Document |

::::

Savannah C. Devine, Hugh Harper, & Scott T. Marshall

Published August 10, 2022, SCEC Contribution #12023

The Transverse and Peninsular Ranges of Southern California host a geometrically complex network of seismically active faults with a range of slip senses. Here, we present three-dimensional mechanical models of this region that are driven by the total Pacific-North American plate motion and slip on the San Andreas, San Jacinto, and Garlock faults. Based on these boundary conditions, we solve for the full three-dimensional distribution of slip rates on 83 faults and compare model slip rate predictions to long-term slip rate data from UCERF3 as well as individual geologic point-based estimates of long-term slip. 46/68 (68%) model-predicted average fault slip rates are within the UCERF3 slip rate ranges with a root mean squared error (RMSE) of 1.03 mm/yr to the nearest (upper or lower) UCERF3 limit. The largest slip rate discrepancies occur on the San Gabriel, Pine Mountain, and Big Pine Faults, which may be presently inactive. We find that removing these three faults (i.e., assuming they are inactive) results in an improvement in all goodness-of-fit metrics with 47/63 (75%) UCERF3 slip rates fit with an RMSE of 0.40 mm/yr. We also compare this same model to existing point-based long-term slip rate estimates and fit 39/69 (60%) with an RMSE of 0.79 mm/yr. The ability for the model to fit independent slip rate data implies that strike-slip along the “Big Bend” of the San Andreas Fault (in conjunction with slip on the Garlock and San Jacinto faults) along with total plate motion is sufficient to reproduce both reverse-slip rates throughout the Transverse ranges and strike-slip rates in the Peninsular Ranges regions without additional driving forces needed. Overall, the models provide slip rates and distributions for 83 faults, including faults that currently do not have geologic slip rate estimates and/or may not produce interseismic deformation.

::::

Data shown |
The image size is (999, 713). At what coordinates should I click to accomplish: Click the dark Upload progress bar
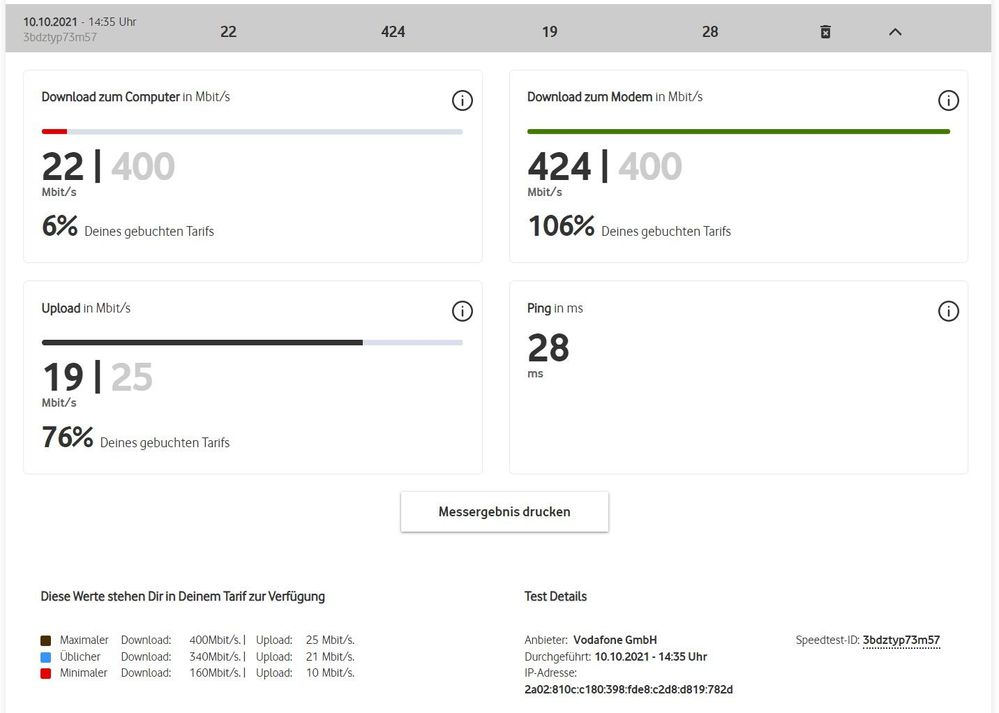click(x=200, y=342)
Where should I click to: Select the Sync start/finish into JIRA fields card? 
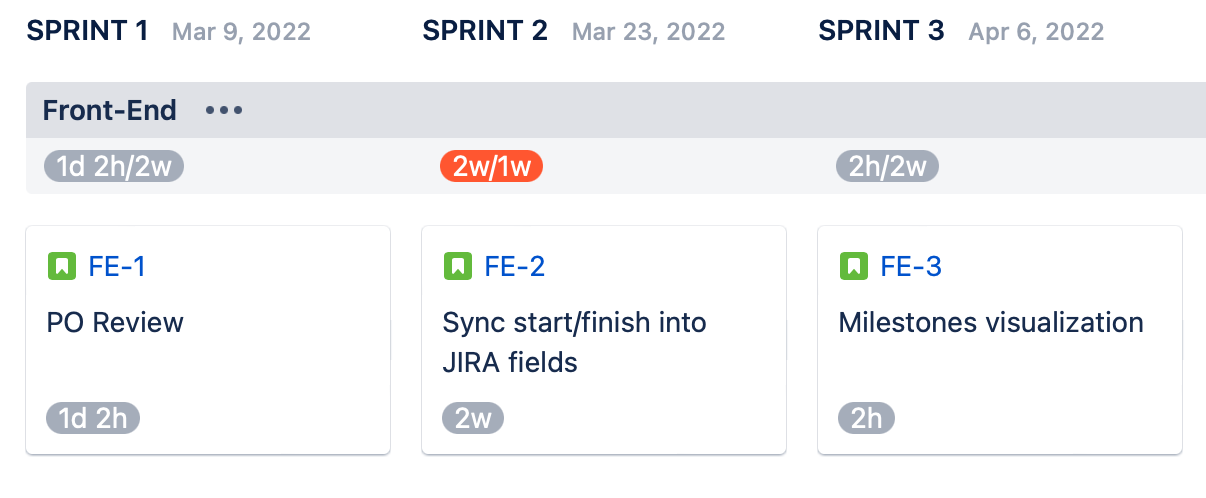click(x=574, y=342)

::::

Written request 1 |
Using the Southern California fault-model abstract, answer these:
(a) On how many faults does the model solve for slip rates?
(b) Which three faults show the largest slip rate discrepancies?
(c) What RMSE does the model reach against the point-based long-term slip rate estimates?
Written request 2 |
Supply what follows the Southern California fault-model abstract, starting after its last sentence.

Reply 1 |
(a) 83
(b) The San Gabriel, Pine Mountain, and Big Pine Faults
(c) 0.79 mm/yr

Reply 2 |
Key Words
Community Fault Model, CFM, Earthquake, CXM, 3D, geometry

Citation
Devine, S. C., Harper, H., & Marshall, S. T. (2022). Mechanical models of fault slip rates in the Transverse and Peninsular Ranges, CA. Seismological Research Letters, 93(6), 3135-3150. https://pubs.geoscienceworld.org/ssa/srl/article/93/6/3135/617907/Mechanical-Models-of-Fault-Slip-Rates-in-the


Related Projects & Working Groups
SCEC Community Models (CXM)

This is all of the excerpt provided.